++++ PASSAGE GIVEN ++++
President Sirisena’s unpardonable interpretation of presidential prerogatives reminds us of the Nazi German legal theorist Carl Schmitt, who notoriously argued that all law ultimately boils down to a single, unreviewable moment of sovereign decision.
The “sovereign,” as Schmitt puts it, “is he who decides on the exception”—the exception being the State of Emergency under whose pressure the regular order crumbles.
Indeed, the regular order today is in a state of crumbling. Should we not take not of it? Should we not also take note of the little mind of Ranil Wickremesinghe and his incapacity to connect his grand vision to the ground realities of the day?
Under this divided dysfunctional regime, further complicated by the perception engineering machine of the Rajapaksa restoration project in the hands of virulently racist professionals, the truth has ceased to be plain or simple.
For practical purposes, despite its complexity of structure it is hard to improve on Aristotle’s early definition of truth: “To say of what is that it is not, or of what is not that it is, is false; while to say of what is that it is, and of what is not that it is not, is true.”
To say it simply, there’s nothing mysterious about the ordinary meaning of truth provided we have truth tellers.
Our problem today is not about truth, but it is about who tells it and how truth is established.
The country, the people are held hostage by two minds driven by ambition and too deranged to think straight by the harsh tick of the clock in this election’s year.
Malevolence competes with incompetence. I will not tell you who is what. Take your pick. Let us celebrate what is left of our democracy.
++++ GIVEN MATERIAL ++++
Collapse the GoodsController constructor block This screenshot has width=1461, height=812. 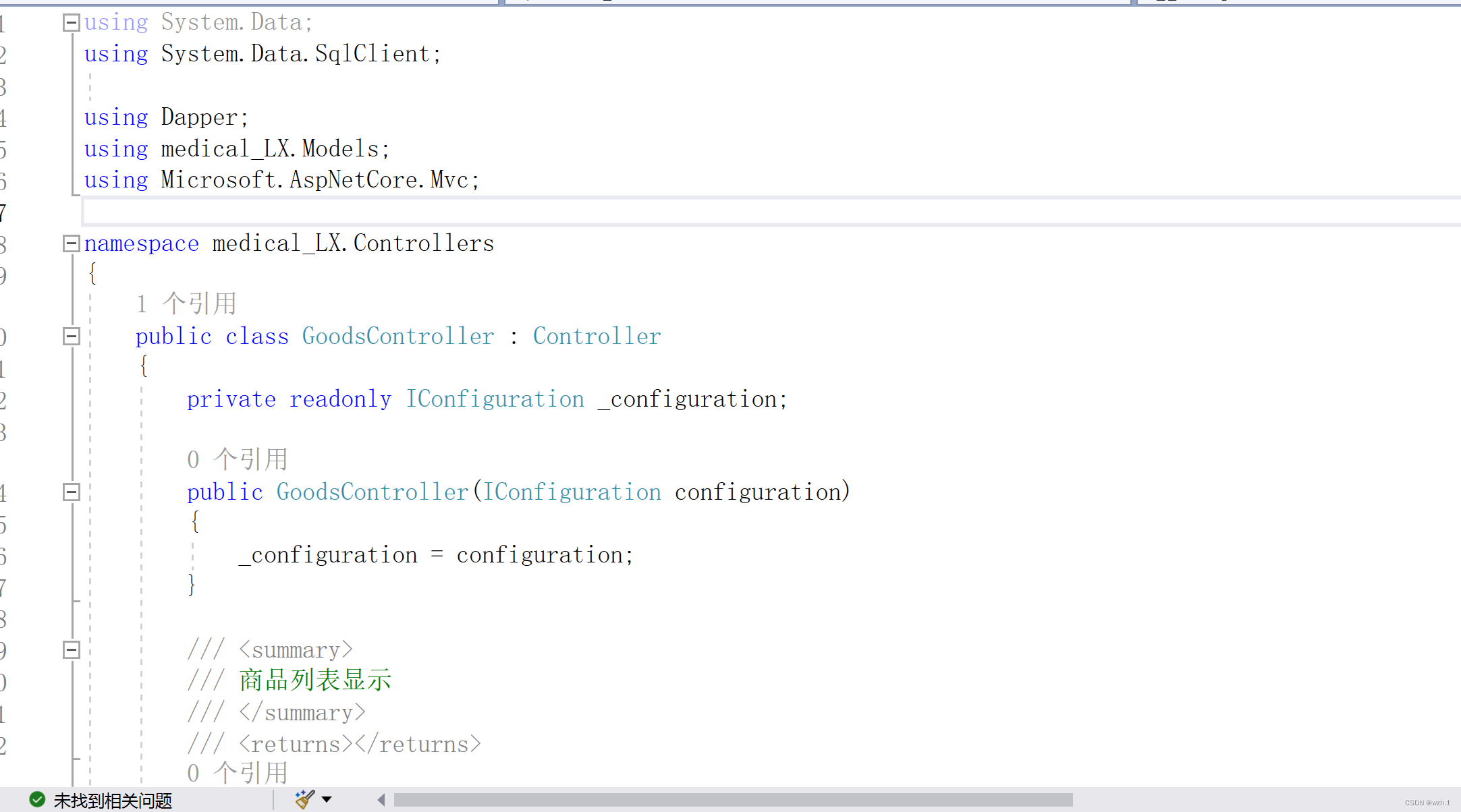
++++
(AIM OF THE TASK):
Answer these from the opinion piece on Sri Lanka's leaders above:
(a) Which legal theorist does President Sirisena's reading of presidential powers bring to mind?
(b) Whose definition of truth is called hard to improve on?
(c) If not truth itself, what is the problem today?

(TASK ANSWER):
(a) Carl Schmitt
(b) Aristotle's
(c) Who tells the truth and how truth is established